Mais qu’il s’agisse des négateurs de « l'Empire du Bien » (Philippe Muray) ou de Michel Houellebecq, le problème ne cesse pas de se porter sur le « rapport à l’autre que moi ». Celui qui pense déviant, c'est toujours l'autre que moi, à condition que "moi" soit au pouvoir. Sauf qu'aujourd'hui, c'est Michel Foucault qui est au pouvoir. Enfin, pas lui : ses adeptes confits en dévotion anti-étatique et anti-normative. Ce sont eux qui tiennent les rênes de la loi : la tolérance aux déviances sera totale. De même que l'intolérance aux subversifs qui osent encore poser le mot « déviance » sur certains comportements.

Les « philosophes de la déconstruction » (Foucault, Derrida, Deleuze, pour faire vite) sont les penseurs de la déconstruction de la société en tant tant qu'ensemble structuré. Poussés par l'idéologie, ils n'ont rien compris à l'essence de la socialité : accepter des limites aux droits de l'individu.

A force de soutenir qu'on n'est déviant (Foucault et les fous, Foucault et les prisonniers, Foucault et les anormaux, ...) qu'à cause de l'arbitraire de l'ordre établi, on constate qu'il suffit d'arriver au pouvoir pour inverser la nature de la déviance. Si Michel Foucault, grand militant de la réhabilitation de la déviance dans sa dignité pleine et entière, n'était pas mort du sida trop tôt, nul doute qu'il aurait été ministre pour instaurer la dénonciation de la nouvelle déviance comme moyen de gouvernement.

Mais ce n'était que partie remise : ses descendants ont accompli la chose. Et ce sont ceux qui soutiennent qu'il existe des déviances dans les comportements qui sont alors eux-mêmes considérés comme déviants. Dans le fond, tout dépend si on est au pouvoir ou pas.

Les nouveaux déviants, les indésirables d'aujourd'hui, les nuisibles qui persistent à voir du Mal dans le nouvel « Empire du Bien », ne sont plus dans le même camp : il est tacitement convenu qu'il faut être « progressiste ». Il faut être, comme Laurent Joffrin, du côté de ceux à qui les « conservateurs » et autres « Nouveaux réactionnaires » donnent envie de vomir.  Le seul moyen d'y voir clair, c'est de se demander qui, à un moment donné, est détenteur du pouvoir. Je veux dire : qui est en mesure de décréter urbi et orbi ce qui est le seul Bien, le seul « Vrai Bien » admissible. Rétrospectivement, c'est instructif.

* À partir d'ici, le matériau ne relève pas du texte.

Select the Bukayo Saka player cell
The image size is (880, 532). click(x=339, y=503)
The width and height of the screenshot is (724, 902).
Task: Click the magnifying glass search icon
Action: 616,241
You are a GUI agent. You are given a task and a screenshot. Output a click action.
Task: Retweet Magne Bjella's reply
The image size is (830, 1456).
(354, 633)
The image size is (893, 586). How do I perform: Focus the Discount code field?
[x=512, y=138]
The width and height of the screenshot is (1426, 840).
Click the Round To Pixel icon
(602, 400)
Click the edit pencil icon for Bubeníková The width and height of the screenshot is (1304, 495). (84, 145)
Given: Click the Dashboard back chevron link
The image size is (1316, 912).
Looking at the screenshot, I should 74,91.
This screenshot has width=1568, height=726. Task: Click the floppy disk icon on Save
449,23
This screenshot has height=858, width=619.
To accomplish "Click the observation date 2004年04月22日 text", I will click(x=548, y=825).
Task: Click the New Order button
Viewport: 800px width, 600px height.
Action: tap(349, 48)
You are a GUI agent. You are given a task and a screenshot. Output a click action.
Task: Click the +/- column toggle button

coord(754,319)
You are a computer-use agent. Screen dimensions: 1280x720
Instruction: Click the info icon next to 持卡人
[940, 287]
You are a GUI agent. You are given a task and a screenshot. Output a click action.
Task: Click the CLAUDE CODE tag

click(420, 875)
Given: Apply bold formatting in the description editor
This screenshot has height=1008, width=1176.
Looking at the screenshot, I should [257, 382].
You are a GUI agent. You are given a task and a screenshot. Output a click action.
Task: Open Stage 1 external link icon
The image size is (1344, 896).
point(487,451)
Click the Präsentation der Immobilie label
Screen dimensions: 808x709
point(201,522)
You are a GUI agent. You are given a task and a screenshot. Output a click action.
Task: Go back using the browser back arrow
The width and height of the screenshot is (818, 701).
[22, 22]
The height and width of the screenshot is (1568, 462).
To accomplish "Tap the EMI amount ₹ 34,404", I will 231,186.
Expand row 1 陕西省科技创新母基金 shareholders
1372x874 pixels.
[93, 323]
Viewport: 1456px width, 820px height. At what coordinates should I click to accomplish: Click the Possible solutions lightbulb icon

L’homme social a besoin de normes, c’est incontestable, je le dis à l'encontre de l’air du temps. Le problème, c'est que, dès qu'il y a "norme", il y a "écart" par rapport à la norme. C'est forcé. La déviance n'est jamais loin. D'où l'exécration générale de la notion de norme (ah, ces quatre doigts qui font les "guillemets" quand on ose, à l'oral, prononcer le mot !). Pourtant, je dirai que la socialité consiste essentiellement dans l'établissement d'une norme.

Les normes, après tout, ne sont rien d’autre que des limites chargées de contenir le moi des individus, dont les propensions totalitaires ne sont jamais à exclure. L'enfant tout-puissant n'est jamais complètement enfoui sous l'adulte d'apparence modeste. La norme est un régulateur social. Un frein à la folie. Il est invraisemblable que la notion de norme soit aujourd'hui à ce point la pestiférée de l'esprit.

Quand la norme se dissout (quand elle prolifère comme un cancer), la société suit aussitôt le mouvement de dissolution. Jean-Pierre Le Goff le dit : « déliaison ». L’appel à la « tolérance », l’interdiction de « l’intolérance » ne sont que des jambes de bois qui n’empêcheront jamais l’humanité de boiter (si possible « des deux pieds », comme dit Tonton Georges). Quel que soit le régime politique. L'humanité boite dans son essence. Tristan Tzara le résume magnifiquement dans son titre L'Homme approximatif.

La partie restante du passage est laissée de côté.